On aura compris que nous défendons avec ferveur la lemmatisation des corpus informatisés. Pour nous qui travaillons sur la distribution et le signifié des catégories grammaticales, elle n’est pas un luxe inutile, elle est une nécessité. Elle ouvre en effet des champs d’exploration qui, sinon, restent inaccessibles, elle affine et stabilise les traitements quantitatifs. Pour l’ensemble de la communauté linguistique, elle devrait apparaître de plus en plus comme un des critères de réutilisabilité des corpus, à côté de l’annotation documentaire et du choix des formats : car, par les traitements préalables qu’elle impose, elle garantit la qualité du corpus, sa fiabilité et donne accès à des données clairement définies qui seules pourront fournir la base commune à diverses études comparatives. Nous sommes consciente néanmoins qu’elle nécessite un gros investissement dont la rentabilité doit toujours être évaluée en fonction des besoins et des projets de recherche.

 

Références bibliographiques :

Brunet, É. (2000) : " Qui lemmatise dilemme attise ", dans L. Jose et A. Theissen (éds.), Scolia, n°13 (Actes des 11èmes rencontres linguistiques en pays rhénan), Strasbourg, pp. 7-32.
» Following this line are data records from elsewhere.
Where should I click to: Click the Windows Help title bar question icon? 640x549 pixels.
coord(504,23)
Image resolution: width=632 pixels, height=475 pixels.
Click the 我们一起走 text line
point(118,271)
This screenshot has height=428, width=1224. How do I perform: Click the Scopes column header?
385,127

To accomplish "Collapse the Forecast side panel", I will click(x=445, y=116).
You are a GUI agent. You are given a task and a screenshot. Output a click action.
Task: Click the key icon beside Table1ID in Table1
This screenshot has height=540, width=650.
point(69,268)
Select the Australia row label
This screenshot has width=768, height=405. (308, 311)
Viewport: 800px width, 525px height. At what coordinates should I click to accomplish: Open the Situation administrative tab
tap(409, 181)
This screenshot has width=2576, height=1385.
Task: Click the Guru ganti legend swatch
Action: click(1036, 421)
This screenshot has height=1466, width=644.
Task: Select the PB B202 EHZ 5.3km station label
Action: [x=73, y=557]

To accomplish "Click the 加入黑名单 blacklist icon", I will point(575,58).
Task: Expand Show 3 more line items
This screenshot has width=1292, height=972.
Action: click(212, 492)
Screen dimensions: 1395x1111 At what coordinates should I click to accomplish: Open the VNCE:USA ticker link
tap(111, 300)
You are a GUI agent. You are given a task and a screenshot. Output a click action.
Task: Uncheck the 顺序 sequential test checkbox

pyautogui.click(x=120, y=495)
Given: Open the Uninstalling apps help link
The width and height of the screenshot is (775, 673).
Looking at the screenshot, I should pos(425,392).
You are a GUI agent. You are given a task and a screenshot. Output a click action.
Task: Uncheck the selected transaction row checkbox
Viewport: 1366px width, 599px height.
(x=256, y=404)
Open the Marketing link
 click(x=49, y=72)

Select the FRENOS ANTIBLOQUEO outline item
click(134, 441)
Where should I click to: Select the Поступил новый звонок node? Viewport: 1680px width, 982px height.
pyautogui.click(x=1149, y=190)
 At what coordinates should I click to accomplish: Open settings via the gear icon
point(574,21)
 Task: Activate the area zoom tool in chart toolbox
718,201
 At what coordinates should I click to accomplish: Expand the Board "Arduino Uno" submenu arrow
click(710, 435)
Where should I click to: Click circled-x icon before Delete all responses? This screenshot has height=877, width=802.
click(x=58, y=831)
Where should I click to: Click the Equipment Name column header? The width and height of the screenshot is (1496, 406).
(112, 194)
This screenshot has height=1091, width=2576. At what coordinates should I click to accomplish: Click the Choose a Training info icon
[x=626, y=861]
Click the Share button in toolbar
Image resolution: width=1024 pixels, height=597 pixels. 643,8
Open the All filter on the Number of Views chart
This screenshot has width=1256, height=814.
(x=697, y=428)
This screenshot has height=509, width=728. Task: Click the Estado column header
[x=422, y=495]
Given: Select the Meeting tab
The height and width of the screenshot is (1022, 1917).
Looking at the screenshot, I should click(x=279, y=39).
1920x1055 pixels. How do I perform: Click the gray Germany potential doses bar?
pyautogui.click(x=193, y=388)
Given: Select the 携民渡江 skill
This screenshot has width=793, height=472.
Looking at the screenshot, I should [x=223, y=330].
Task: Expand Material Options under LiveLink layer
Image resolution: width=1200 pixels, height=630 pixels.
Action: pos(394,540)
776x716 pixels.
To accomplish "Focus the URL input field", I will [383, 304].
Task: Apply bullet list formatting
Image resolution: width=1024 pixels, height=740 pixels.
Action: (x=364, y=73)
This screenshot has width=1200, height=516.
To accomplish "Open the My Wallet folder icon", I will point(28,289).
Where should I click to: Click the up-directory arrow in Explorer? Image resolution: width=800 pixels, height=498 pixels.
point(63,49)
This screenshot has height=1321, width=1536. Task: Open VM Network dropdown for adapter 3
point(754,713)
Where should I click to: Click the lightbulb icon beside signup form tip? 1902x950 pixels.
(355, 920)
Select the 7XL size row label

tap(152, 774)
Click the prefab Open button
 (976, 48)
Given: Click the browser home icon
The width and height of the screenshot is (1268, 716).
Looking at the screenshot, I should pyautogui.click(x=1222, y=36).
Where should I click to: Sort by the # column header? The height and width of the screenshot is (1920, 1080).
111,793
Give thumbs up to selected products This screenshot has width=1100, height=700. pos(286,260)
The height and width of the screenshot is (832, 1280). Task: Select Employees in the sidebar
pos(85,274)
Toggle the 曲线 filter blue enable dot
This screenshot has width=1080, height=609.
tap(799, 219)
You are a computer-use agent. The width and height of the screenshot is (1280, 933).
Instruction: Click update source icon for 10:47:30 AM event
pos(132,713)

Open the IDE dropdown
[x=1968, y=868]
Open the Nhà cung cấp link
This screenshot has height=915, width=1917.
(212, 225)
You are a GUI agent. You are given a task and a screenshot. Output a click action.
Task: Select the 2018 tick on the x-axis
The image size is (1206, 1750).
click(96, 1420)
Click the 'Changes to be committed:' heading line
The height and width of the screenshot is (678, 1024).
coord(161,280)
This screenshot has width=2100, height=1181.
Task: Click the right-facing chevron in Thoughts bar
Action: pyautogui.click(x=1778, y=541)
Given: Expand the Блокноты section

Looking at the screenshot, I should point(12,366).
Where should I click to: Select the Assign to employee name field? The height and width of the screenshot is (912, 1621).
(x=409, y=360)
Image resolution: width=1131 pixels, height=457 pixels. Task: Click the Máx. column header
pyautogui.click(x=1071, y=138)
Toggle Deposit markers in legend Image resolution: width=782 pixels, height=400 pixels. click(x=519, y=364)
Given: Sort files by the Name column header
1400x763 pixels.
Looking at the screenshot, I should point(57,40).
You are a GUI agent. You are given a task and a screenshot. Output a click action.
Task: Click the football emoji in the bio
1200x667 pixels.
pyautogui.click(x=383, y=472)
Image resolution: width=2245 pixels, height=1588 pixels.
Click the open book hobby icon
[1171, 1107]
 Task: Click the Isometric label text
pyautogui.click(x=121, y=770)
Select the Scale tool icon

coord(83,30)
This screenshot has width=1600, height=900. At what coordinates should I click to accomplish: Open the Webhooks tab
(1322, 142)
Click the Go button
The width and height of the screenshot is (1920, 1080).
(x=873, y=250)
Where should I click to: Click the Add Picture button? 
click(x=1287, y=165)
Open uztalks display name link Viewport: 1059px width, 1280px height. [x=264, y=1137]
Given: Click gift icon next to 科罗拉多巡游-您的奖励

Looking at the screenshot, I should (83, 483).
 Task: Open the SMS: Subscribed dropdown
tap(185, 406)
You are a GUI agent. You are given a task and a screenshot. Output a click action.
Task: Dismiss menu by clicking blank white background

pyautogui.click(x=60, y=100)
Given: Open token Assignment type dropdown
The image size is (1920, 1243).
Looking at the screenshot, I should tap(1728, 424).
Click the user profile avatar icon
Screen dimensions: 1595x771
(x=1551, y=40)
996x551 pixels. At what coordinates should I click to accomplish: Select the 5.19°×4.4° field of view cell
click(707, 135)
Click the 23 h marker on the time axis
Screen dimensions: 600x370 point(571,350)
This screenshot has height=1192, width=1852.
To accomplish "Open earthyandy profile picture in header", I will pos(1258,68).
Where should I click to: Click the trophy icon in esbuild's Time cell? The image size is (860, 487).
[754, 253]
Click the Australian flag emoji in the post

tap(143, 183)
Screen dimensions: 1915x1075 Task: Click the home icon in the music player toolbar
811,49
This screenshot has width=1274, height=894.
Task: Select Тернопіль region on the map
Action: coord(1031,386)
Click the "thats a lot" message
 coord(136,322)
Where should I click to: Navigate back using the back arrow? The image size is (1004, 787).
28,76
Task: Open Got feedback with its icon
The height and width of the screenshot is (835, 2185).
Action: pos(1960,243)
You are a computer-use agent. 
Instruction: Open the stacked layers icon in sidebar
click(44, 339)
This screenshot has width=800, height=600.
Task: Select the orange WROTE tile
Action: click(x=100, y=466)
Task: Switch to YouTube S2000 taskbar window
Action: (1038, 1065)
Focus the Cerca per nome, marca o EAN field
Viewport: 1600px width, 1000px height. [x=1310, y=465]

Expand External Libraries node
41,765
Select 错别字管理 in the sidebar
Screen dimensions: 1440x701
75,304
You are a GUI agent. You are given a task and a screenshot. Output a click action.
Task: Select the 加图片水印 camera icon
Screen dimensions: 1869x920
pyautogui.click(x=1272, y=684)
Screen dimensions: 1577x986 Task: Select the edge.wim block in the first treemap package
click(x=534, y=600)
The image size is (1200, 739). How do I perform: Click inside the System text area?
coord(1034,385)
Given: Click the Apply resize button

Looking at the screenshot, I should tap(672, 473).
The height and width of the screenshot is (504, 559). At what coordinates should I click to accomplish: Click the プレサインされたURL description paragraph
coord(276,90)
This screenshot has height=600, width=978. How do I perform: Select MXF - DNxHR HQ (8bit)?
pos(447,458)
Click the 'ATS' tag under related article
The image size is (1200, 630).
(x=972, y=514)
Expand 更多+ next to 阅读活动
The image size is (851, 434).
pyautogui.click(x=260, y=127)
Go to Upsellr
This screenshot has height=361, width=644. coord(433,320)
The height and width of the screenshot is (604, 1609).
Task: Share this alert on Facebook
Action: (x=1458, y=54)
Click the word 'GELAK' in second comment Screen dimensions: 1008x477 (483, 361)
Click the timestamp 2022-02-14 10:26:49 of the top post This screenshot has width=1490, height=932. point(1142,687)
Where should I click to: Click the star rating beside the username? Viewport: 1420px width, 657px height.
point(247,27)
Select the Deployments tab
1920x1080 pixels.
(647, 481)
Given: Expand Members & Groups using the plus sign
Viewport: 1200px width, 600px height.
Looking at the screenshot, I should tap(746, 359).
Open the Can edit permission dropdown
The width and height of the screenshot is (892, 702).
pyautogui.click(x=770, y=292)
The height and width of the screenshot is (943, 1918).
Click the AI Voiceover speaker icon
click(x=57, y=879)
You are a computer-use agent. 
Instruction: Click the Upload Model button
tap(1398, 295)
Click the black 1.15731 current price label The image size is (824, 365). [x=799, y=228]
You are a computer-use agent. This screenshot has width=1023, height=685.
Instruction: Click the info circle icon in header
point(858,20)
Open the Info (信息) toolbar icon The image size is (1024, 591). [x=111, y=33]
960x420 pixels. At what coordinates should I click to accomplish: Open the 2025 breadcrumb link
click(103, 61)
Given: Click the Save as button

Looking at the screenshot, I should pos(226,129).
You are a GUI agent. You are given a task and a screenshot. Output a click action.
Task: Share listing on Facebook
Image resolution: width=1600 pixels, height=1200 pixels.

Évrard, É. & Mellet, S. (1998) : " Les méthodes quantitatives en langues anciennes ", Lalies n°18, pp. 111-155.

LABBE Dominique, (1990), Normes de saisie et de dépouillement des textes politiques, Grenoble, Cahier du CERAT.

Mellet, S. (1996) : " Les atouts de la lemmatisation ", dans G. Moracchini (éd.), Bases de données linguistiques : conceptions, réalisations, exploitations (Actes du colloque international de Corte), Corte, pp. 309-316.

Purnelle, G. (1988) : Cato, De Agricultura, Fragmenta omnia seruata : Index verborum, liste de fréquence, relevés grammaticaux, Liège : CIPL, série du L.A.S.L.A. n° 15.

Purnelle, G. (1996) : " Utilisation d’une banque de données de textes latins lemmatisés et analysés. Problèmes spécifiques aux données linguistiques ", dans G. Moracchini (éd.), Bases de données linguistiques : conceptions, réalisations, exploitations (Actes du colloque international de Corte), Corte, pp. 295-307.